For the past two years, Chafee followed the lead of his predecessor, insisting that the term "holiday tree" was a better representation of the state's religious diversity. But this week, Chafee released a statement in which he frustratedly appeared to give into critics who had intently accused him of breaching the nation's Christian traditions:
In 2011, my first year celebrating December in the State House I gave a simple six word instruction to the planners of the annual tree lighting: “Do what they did last year.”
Despite the myriad of pressing issues facing Rhode Island and the nation, this presumably happy event became a focal point for too much anger. Strangely lost in the brouhaha was any intellectual discussion of the liberties pioneered here in Rhode Island 350 years ago in our Charter. Because I do not think how we address the State House tree affects our “lively experiment,” this year’s invitation calls the tree a Christmas tree.

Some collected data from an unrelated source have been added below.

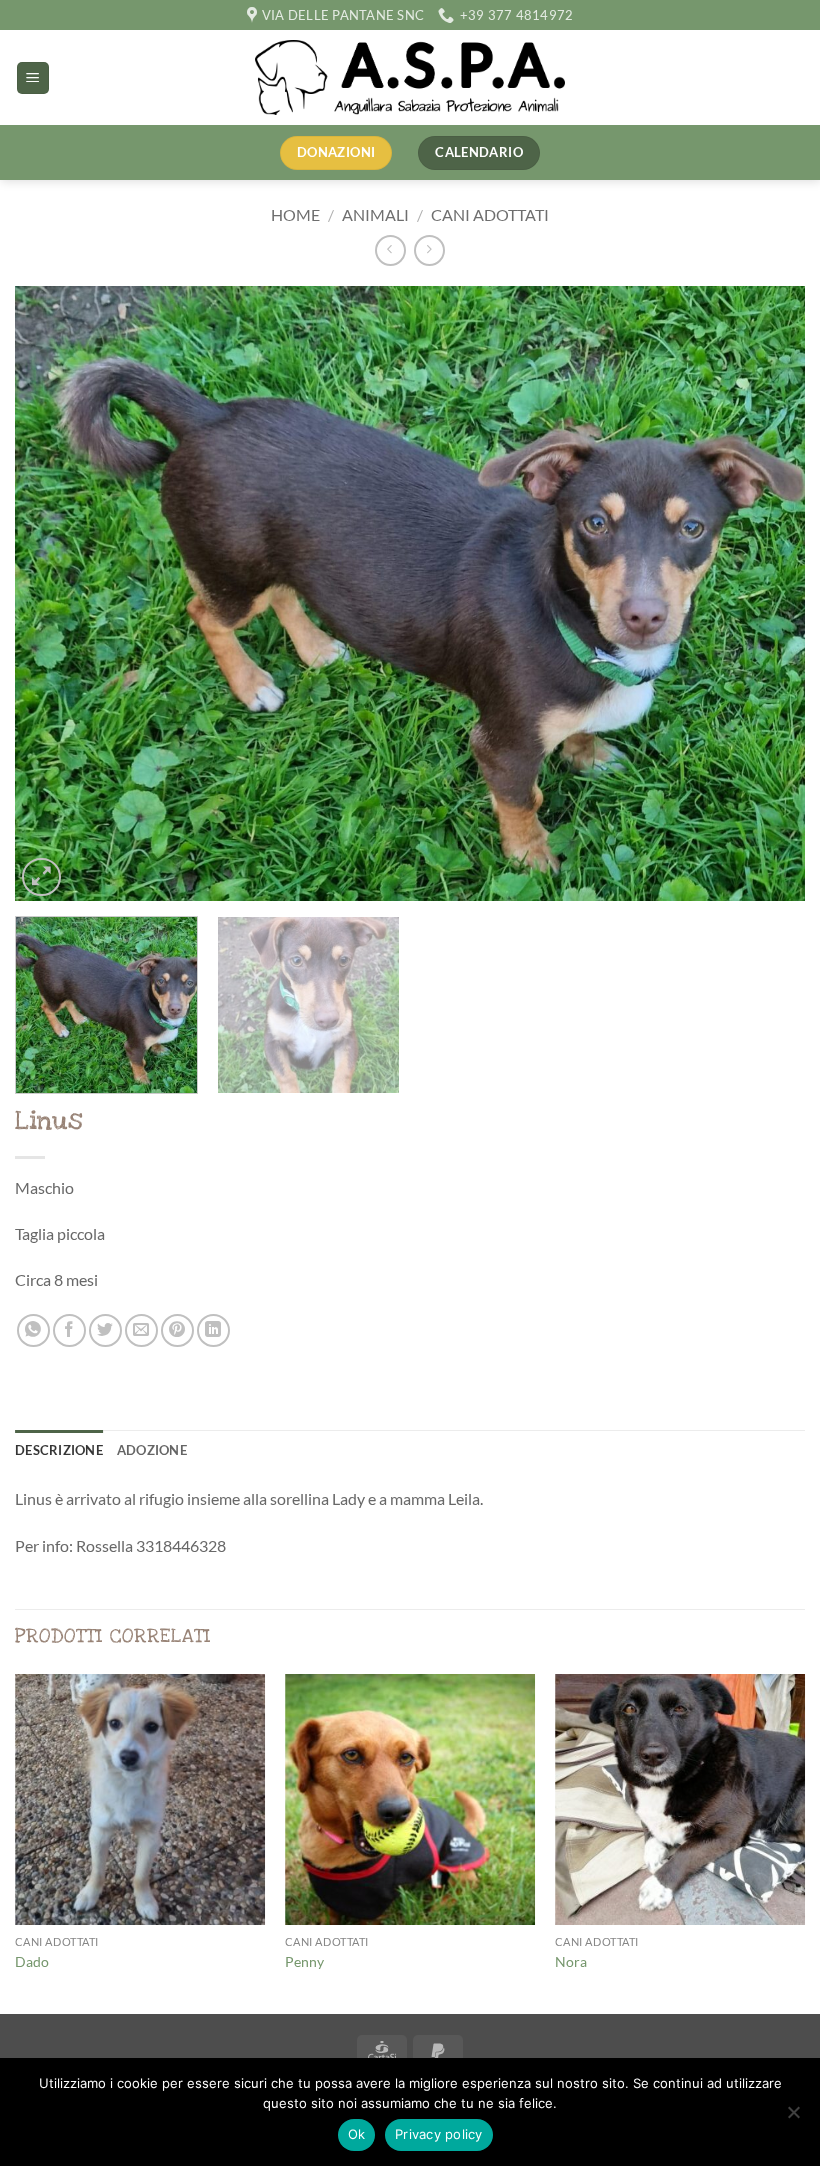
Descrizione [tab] (59, 1450)
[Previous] (56, 593)
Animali (375, 214)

Religious dissident Roger Williams founded Rhode Island in 1636, touting religious freedom and insisting upon a separation of church and state, two issues that were eventually written into the state's charter. Chafee is correct to note that this history went largely ignored by opponents in the state House, who instead fought back by passing a symbolic resolution declaring that the tree must be referred to "as a 'Christmas tree' and not as a 'holiday tree' or other non-traditional terms." The resolution's sponsor, Republican Rep. Doreen Costa, went so far as to host a competing event in 2011, in which she raised a "Christmas tree" at the same time Chafee was holding his "holiday tree" lighting.
The Christmas tree, or whatever you want to call it, will be lit on Thursday.